Parallel incremental dynamic community detection algorithm based on Spark
WU Bin1,2, XIAO Yan1,2, ZHANG Yunlei1,2
1. Beijing Key Laboratory of Intelligent Telecommunications Software and Multimedia, Beijing University of Posts and Telecommunications, Beijing 100876, China;
2. School of Computer Science, Beijing University of Posts and Telecommunications, Beijing 100876, China
摘要动态社团发现是研究网络演化的关键步骤。在数据量迅猛增长的情况下,社团发现的单机算法效率较低。该文提出了一种基于Spark的并行增量动态社团发现算法(parallel incremental dynamic community detection algorithm based on Spark,PIDCDS),为了在GraphX并行图计算平台上通过最大化持久力发现社团,该算法对节点的持久力计算公式进行了有效修正。PIDCDS计算每个时间片中增量节点的持久力指标,更新其社团归属,在保证一定的社团划分准确性的基础上减少计算量。通过与FacetNet动态社团发现算法做比较,该算法能够获得更好的稳定性,同时能发现更真实的社团划分。对比不同规模网络在PIDCDS上的运行时间,发现该时间随着网络节点和边数的增加缓慢增长,性能较高,并且增加执行器核数将在一定程度上加速算法的执行。

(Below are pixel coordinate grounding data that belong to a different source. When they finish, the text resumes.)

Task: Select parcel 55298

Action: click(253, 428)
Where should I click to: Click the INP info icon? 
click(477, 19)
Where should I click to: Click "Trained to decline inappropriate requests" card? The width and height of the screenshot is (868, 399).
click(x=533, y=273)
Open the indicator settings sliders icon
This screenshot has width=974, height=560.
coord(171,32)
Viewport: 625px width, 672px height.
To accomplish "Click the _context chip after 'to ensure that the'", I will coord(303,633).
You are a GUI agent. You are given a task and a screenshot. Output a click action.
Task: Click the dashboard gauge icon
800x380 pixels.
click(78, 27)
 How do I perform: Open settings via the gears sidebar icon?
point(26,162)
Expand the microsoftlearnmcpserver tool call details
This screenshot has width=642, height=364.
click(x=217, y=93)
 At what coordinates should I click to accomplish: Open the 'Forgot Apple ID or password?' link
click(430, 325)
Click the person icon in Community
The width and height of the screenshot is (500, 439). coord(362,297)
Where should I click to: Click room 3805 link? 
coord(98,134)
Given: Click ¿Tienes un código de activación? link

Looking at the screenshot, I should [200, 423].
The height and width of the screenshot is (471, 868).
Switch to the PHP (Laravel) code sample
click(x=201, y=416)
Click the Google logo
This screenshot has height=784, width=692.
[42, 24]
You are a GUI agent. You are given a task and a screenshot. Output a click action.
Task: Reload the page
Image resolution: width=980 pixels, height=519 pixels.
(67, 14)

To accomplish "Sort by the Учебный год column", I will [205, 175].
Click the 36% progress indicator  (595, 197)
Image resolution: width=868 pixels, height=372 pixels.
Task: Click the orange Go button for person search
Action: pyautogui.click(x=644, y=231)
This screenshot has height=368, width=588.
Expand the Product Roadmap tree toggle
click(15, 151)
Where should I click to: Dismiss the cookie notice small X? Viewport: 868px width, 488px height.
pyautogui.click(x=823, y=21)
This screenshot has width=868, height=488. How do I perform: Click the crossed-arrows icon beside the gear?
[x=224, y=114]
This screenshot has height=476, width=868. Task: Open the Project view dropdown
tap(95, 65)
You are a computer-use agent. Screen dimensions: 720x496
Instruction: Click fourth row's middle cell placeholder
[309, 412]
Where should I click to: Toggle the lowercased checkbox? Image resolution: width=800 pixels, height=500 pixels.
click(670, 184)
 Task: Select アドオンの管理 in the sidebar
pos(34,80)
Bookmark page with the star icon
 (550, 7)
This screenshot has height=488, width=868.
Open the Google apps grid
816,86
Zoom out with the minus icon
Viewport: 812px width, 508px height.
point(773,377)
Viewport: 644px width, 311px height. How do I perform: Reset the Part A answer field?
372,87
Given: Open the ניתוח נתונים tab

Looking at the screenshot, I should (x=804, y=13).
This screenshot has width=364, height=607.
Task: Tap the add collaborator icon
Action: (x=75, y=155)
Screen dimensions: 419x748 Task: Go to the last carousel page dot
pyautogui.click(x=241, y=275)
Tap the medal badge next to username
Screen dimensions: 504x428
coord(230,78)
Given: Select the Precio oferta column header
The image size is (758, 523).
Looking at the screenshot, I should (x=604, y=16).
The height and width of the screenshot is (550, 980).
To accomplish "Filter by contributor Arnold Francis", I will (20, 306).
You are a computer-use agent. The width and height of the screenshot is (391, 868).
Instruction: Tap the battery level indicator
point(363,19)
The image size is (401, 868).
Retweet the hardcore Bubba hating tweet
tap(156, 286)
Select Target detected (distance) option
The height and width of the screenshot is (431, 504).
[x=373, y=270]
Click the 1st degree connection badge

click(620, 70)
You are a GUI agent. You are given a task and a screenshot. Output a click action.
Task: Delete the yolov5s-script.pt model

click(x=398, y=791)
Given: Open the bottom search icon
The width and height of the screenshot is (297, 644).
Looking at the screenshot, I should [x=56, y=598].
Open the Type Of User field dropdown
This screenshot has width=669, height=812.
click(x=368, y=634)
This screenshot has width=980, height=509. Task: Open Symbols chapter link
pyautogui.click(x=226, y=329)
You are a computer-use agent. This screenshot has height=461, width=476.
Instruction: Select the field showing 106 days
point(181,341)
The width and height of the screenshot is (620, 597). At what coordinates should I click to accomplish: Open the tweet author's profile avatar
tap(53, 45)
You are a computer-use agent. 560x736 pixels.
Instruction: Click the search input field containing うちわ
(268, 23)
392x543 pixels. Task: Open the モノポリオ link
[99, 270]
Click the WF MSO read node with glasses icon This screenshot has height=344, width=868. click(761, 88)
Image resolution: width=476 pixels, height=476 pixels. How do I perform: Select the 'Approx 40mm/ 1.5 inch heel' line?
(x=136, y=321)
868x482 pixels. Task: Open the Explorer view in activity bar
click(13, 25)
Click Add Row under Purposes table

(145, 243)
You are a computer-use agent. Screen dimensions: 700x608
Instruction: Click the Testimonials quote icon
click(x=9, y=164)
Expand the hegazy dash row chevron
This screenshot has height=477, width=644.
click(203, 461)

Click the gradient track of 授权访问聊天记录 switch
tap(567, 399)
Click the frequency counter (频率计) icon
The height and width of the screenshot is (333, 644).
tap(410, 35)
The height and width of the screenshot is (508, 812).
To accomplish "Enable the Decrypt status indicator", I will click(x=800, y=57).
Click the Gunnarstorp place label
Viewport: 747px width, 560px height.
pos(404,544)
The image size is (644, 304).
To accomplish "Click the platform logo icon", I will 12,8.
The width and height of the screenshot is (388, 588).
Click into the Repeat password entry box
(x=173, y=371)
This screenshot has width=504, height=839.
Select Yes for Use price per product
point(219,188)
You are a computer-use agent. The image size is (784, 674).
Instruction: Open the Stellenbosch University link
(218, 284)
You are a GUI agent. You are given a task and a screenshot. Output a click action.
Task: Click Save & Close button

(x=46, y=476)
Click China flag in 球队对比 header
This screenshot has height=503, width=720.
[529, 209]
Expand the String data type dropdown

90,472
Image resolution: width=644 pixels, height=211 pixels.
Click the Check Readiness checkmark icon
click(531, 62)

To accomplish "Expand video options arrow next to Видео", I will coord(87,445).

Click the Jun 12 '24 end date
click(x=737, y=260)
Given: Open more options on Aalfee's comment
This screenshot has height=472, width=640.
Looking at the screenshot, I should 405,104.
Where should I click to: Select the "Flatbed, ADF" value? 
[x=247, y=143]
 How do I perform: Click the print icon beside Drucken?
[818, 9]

Abstract:Dynamic community detection is a crucial step in researching network evolution. Nonparallel algorithms cannot efficiently mine community structures with large amounts of data. This paper presents a parallel incremental dynamic community detection algorithm based on Spark (PIDCDS), which maximizes the total permanence of the vertices in the network to discover the community structure. PIDCDS uses parallel computations on GraphX to calculate a specialized permanence as the community partition metric. Only the permanence of the incremental vertices is computed in each step to derive a new community structure. This algorithm is accurate with less computations. PIDCDS has better stability and more accurately detects the community structure than the FacetNet algorithm. PIDCDS performs well and the execution time increases only slowly as the network scale increases. More cores will accelerate PIDCDS to some extent.